“As it is written in Isaiah.” The quotation is from both Malachi 3:1 and the book of Isaiah 40:3. This is not “a mistake” or “error,” as some people claim, as if Mark thought the whole quotation was from Isaiah. Mark 1:2-3 are run together as if they were one quotation, not two. By just mentioning the part quoted from Isaiah, Mark is using a literary device that puts the emphasis of the extended quotation on the part that Isaiah wrote, which says what we are to do in light of the Lord’s coming. Hendrickson writes: “Mark tells us that he is going to quote from Isaiah. He does exactly that, though not immediately.” Had Mark quoted only Isaiah, we would be left knowing only that a “voice” was crying in the wilderness. By quoting Malachi before Isaiah, we know to whom the “voice” belongs: to none other than the messenger who will begin to prepare the way of the Lord.
The quotation from Malachi has been adapted to fit the Messiah. A more literal quotation of the Hebrew of Malachi 3:1 would be, “Behold, I [Yahweh] am sending My messenger, and he will clear the way [road] before me.” In Mark, the verse has been modified so that the messenger prepares the road for the Messiah. Hence here in Mark the verse means, “Look!, I am sending my [Yahweh’s] messenger before your [the Messiah’s] face, who will prepare your [the Messiah’s] way.

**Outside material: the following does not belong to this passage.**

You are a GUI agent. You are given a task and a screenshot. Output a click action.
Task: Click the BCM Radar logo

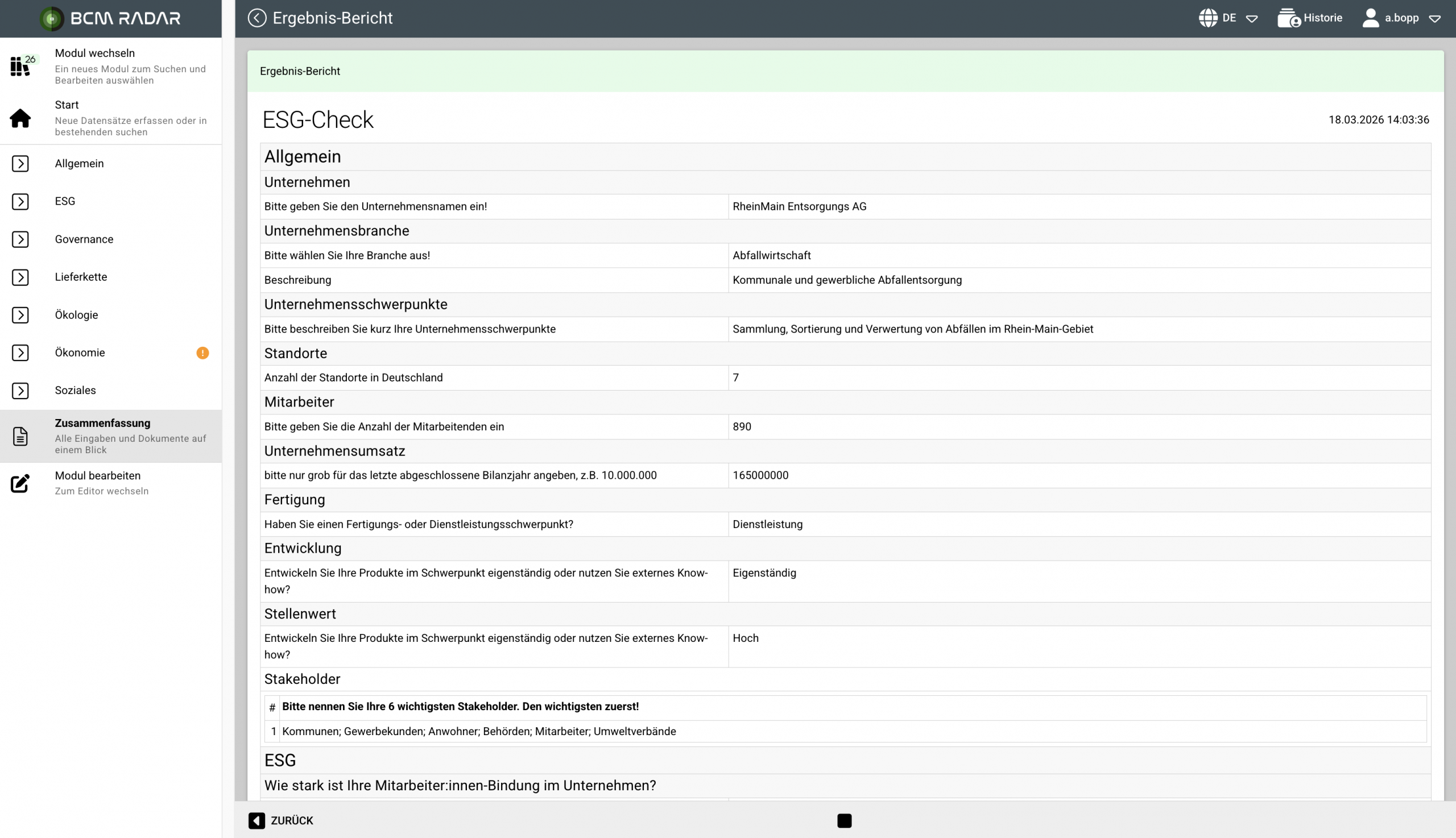click(110, 18)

This is not the only place two places in the OT are quoted but only one prophet is cited. For example, Matthew 27:9-10 come from Zechariah and Jeremiah, but only Jeremiah is quoted. This same pattern occurs in the OT in 2 Chronicles 36:21, which says it quotes Jeremiah, but actually quotes both Jeremiah and Leviticus. When God quotes two sources, but only gives credit to one, He is telling us where to place the emphasis in what he is quoting so there is no guesswork about it.
In light of the fact that the extended quotation comes from Malachi and then Isaiah, it is easy to see why copyists would change “Isaiah the prophet” to “in the prophets.” The earliest texts from both the Alexandrian and Western text families have Isaiah the prophet, and the change to “the prophets” is “an obvious correction” (Roger Omanson, A Textual Guide to the Greek New Testament).
“Look!” The Greek word is idou (#2400 ἰδού), and it is used to get our attention. See commentary on Matthew 1:20 (“Look!).
“prepare the road.” See commentary on Mark 1:3.